For that population, they will need to reinforce a culture of health inside an organization by executing on strategies and tactics that improve health. They can change the daily environment in which employees function, either directly at work, or using their influence, indirectly in the community and at home. Well-respected public health researchers like Sir Michael Marmot and Dr. Anthony Iton, (the author of a wonderful study called Death by Unnatural Causes, when he was the Public Health Director for Alameda County Californida) have demonstrated that 85-90% of what determines our health happens outside the healthcare system. Our daily living environment drives our health outcomes much more than access to high quality healthcare.

The recently released State of Oregon study on its Medicaid population, demonstrated that while those citizens on Medicaid had easier access to healthcare and avoided financial ruin, they had no better health-related outcomes than those not participating in the Medicaid program and the total amounts spent on their healthcare were not lower.

How can an employer alter the daily working environment of employees to make it better?
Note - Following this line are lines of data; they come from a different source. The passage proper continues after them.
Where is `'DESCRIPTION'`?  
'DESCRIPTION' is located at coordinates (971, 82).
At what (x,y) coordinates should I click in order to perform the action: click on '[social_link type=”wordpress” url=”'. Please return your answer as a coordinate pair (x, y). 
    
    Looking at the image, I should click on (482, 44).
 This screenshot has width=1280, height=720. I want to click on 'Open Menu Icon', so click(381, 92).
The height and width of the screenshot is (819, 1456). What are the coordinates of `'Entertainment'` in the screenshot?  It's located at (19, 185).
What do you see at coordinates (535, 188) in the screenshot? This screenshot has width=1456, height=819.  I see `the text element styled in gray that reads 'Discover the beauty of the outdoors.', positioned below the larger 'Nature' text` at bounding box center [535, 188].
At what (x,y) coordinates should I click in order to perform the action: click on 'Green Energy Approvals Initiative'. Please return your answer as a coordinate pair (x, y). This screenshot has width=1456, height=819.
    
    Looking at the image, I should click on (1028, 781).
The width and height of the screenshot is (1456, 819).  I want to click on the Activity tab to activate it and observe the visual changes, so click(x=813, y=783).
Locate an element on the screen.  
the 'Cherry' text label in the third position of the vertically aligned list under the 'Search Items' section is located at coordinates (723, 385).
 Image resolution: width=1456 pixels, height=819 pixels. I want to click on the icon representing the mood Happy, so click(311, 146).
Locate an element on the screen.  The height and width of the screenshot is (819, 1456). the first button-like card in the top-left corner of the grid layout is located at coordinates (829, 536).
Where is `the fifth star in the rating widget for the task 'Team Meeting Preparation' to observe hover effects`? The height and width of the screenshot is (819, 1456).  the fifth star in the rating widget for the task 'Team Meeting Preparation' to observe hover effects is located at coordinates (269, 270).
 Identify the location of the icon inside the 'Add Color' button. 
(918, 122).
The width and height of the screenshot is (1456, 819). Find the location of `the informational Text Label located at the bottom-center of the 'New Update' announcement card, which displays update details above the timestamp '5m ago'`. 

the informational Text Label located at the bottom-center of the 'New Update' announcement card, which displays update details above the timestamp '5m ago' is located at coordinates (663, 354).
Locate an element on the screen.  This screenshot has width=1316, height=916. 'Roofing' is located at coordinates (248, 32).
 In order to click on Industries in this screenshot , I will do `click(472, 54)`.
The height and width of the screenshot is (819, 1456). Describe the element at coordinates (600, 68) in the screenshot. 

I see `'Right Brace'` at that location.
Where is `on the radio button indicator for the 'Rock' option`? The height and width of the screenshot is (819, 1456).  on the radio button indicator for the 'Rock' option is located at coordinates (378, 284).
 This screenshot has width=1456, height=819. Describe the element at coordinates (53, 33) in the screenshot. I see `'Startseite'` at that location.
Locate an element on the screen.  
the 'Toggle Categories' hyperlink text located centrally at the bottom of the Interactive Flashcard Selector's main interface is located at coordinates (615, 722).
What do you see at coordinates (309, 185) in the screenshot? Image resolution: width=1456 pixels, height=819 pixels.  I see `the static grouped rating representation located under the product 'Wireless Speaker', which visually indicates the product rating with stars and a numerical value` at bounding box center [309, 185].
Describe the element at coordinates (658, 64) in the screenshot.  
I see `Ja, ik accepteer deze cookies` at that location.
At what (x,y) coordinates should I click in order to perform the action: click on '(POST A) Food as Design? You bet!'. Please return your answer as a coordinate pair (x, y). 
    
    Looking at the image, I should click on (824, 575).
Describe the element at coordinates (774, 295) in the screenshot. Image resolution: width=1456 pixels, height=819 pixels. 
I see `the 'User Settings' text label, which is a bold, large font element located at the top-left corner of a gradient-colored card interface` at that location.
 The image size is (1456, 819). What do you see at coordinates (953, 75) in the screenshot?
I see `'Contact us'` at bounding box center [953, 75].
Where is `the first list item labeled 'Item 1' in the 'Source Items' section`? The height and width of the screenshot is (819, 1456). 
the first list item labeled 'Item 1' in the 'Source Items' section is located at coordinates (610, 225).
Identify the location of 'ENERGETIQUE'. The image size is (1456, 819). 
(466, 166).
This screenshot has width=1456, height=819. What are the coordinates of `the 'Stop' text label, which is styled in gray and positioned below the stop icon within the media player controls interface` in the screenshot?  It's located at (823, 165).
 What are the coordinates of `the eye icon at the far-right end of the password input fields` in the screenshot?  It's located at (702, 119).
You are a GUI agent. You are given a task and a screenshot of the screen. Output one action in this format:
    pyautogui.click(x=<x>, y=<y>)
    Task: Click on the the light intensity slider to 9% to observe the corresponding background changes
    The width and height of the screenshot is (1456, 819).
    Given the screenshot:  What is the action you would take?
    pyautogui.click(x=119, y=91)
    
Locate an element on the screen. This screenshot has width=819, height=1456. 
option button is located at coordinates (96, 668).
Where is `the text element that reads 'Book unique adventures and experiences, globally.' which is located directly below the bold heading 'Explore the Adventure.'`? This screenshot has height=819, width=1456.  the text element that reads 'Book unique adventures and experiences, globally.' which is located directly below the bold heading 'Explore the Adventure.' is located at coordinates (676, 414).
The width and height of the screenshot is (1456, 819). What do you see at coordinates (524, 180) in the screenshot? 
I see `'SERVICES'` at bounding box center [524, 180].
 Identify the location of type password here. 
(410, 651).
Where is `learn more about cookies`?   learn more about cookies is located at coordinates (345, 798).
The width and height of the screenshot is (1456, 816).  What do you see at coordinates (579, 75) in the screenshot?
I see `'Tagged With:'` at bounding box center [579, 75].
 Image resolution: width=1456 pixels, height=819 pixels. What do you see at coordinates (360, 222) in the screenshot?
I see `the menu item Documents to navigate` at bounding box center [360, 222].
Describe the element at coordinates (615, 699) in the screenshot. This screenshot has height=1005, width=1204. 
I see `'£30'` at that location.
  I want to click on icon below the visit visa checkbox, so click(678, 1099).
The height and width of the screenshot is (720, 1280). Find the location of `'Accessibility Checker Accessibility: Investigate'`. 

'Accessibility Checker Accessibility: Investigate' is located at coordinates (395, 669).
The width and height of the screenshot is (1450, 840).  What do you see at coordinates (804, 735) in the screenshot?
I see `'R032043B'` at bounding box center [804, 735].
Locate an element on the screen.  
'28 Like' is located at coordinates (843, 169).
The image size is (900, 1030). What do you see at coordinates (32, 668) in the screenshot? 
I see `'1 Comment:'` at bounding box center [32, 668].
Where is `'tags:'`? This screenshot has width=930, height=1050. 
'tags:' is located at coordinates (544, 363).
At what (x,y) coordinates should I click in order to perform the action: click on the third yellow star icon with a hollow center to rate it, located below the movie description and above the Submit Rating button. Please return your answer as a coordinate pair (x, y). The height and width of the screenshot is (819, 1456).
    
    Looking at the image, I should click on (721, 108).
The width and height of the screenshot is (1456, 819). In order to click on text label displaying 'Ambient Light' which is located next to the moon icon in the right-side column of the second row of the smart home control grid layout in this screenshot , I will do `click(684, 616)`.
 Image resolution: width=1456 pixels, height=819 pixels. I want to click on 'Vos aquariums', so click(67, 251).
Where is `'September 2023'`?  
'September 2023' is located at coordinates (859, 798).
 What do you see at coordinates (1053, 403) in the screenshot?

  • Make healthier foods and beverages and lower portions of them more affordable and accessible than junk food, although employees are less likely to rebel if they retain the choice to eat less healthy foods.
  • Make all facilities tobacco free.
  • Create facility plans and work processes, which induce more walking during the day. Eliminate desktop printers, reduce the number of private offices, and create attractive stairways in place of elevators to induce walking.
  • Have fewer meetings of shorter duration to reduce forced sitting down, since prolonged sitting is one of the least healthy activities in which we engage every day.
  • Have more ergonomically friendly furniture and furnishings and LED lighting in all workspaces.

Even if employers do not particularly care about the per-employee cost of healthcare, under ObamaCare, the non-deductible 40% excise tax, sometimes called the “Cadillac tax.” is based on the per-employee cost, not the total healthcare cost budget. That tax will hit all employers who fail to manage their per employee healthcare costs below $10,200 in 2018.

ObamaCare has many conceptual flaws, but if it forces employers who have the best ability to influence employee health and healthcare cost management, to tackle the problem, it will have at least that as a positive, if unintended, outcome.